This beautiful wood flooring is a hard wood (Janka rating of 1820), which makes it extremely durable for daily wear and tear. If you are searching for a way to make your home look more rustic, then hickory hardwood flooring is a great choice for you. The beautiful tan to reddish colors looks great in any home, but most especially in homes that have more of a rustic country feel. It is increasingly being used in city homes to add a country touch to homes. It is becoming much more common for people to consider redoing their floor with hickory flooring when renovating their homes.

Some of the top reasons to really love Hardwood Hickory Wood Flooring Include:

  • Local: There are twelve species of Hickory grown in North America. Purchasing Hickory grown in the states not only supports American industry, but also reduces the carbon footprint of your home, as the wood doesn’t have to travel so far.
  • Hardness: Hickory is one of the very hardest of the hardwoods available for floors. It will resist dents, scratches and splitting much more so than even oak or maple.
  • Beauty: The look of natural hickory is unmatched. A country style of hickory will have some of the greatest variety in a single plank than many of the other styles. For a less knotty look more suitable to a modern or contemporary style home, a higher grade hickory will be a better fit. There is still a great color variety within high grade hickory flooring, ranging from lighter shades to a deep brownish-gold, all of which can be complimented by the right stain.

Hickory: A Local Hardwood

Hickory wood plank flooring is manufactured mainly in North America. This means, when you select hickory wood to use in your flooring, you can be supporting American businesses; from the logging company through the manufacture and production stages, and all the way to the store from which you are purchasing, in many cases.

Owing to its hardness and durability, this wood finds application in areas other than flooring too. Hickory wood is used for veneers, cabinets, furniture, and even baseball bats and skis! Due to the high shock resistance value of this wood, it is excellent for items like ax handles, baseball bats, and golf clubs. It has been used for centuries for all different kinds of uses and it is even used for cooking. If you need a wood that will be extremely durable and will last through years of daily use, then hickory hardwood flooring is an excellent choice for you.

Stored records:
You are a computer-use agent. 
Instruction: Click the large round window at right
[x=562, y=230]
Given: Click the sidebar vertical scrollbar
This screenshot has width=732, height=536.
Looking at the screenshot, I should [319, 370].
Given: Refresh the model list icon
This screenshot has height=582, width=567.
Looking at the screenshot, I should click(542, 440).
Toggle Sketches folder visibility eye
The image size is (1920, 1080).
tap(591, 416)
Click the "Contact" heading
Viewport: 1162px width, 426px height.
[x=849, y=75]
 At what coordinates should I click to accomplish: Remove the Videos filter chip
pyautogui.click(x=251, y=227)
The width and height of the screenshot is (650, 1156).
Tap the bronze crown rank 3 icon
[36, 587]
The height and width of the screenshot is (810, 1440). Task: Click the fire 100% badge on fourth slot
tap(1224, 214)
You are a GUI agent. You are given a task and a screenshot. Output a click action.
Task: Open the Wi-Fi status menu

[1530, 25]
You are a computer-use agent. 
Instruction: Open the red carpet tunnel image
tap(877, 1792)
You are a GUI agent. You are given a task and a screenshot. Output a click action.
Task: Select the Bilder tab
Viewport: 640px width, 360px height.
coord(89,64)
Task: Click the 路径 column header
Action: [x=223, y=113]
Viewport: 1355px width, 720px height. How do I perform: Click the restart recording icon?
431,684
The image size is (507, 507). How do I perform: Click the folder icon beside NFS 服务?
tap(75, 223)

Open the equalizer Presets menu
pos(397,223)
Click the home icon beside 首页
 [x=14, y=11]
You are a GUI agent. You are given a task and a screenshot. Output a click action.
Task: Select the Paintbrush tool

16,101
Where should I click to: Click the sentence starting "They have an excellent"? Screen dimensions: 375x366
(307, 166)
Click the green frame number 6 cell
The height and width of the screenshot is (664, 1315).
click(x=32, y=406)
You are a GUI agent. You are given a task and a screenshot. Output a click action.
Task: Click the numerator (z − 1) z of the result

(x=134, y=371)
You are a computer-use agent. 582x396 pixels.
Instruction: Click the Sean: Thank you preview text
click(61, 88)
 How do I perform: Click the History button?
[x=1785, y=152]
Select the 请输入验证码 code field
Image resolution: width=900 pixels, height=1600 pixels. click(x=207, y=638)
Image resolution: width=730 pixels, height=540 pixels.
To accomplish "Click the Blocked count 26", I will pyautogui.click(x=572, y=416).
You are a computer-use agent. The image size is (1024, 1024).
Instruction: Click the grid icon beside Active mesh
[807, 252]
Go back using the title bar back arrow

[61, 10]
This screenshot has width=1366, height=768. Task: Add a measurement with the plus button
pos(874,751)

EXERCISE DIRECTIONS:
Answer these questions from the hickory flooring text, one a line:
1. What Janka rating does the text give for hickory?
2. How many species of hickory are grown in North America?
3. Which three items does the text name as excellent uses because of hickory's high shock resistance?

SOLVED PROBLEM:
1. 1820
2. Twelve
3. Ax handles, baseball bats, and golf clubs